Could you edit the records below by giving again the lines from the one containing "The image size is (949, 384)." through the one containing "Click the insert", with "Refit" changed to "Reload" and everything else left as it is?

Target position records ->
★ ★ ★
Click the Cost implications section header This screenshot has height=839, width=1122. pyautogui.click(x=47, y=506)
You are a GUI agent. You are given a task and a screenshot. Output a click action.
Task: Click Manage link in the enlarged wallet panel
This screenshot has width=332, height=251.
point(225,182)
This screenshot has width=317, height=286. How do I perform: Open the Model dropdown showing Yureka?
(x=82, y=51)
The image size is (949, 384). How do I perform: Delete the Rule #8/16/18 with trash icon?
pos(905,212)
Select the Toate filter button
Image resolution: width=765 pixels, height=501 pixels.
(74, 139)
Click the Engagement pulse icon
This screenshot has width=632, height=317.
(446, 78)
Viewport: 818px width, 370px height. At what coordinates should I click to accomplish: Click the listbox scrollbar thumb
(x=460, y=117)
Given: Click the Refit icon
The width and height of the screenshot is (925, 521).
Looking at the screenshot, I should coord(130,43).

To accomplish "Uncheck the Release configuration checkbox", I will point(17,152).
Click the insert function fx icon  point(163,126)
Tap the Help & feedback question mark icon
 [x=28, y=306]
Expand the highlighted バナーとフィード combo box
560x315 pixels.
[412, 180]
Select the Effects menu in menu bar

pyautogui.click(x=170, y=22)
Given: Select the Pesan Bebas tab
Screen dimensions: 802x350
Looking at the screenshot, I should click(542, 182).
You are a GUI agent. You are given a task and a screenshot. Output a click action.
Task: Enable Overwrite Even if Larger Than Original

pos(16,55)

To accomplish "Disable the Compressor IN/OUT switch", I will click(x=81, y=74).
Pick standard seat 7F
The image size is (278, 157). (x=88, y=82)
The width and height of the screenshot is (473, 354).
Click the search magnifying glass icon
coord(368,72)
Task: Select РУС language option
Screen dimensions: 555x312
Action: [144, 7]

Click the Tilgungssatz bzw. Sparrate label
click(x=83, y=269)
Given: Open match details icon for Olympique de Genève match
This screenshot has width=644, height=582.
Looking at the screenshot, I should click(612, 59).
★ ★ ★
Answer in full ->
The image size is (949, 384). How do I perform: Delete the Rule #8/16/18 with trash icon?
pos(905,212)
Select the Toate filter button
Image resolution: width=765 pixels, height=501 pixels.
(74, 139)
Click the Engagement pulse icon
This screenshot has width=632, height=317.
(446, 78)
Viewport: 818px width, 370px height. At what coordinates should I click to accomplish: Click the listbox scrollbar thumb
(x=460, y=117)
Given: Click the Reload icon
The width and height of the screenshot is (925, 521).
Looking at the screenshot, I should coord(130,43).

To accomplish "Uncheck the Release configuration checkbox", I will point(17,152).
Click the insert function fx icon  point(163,126)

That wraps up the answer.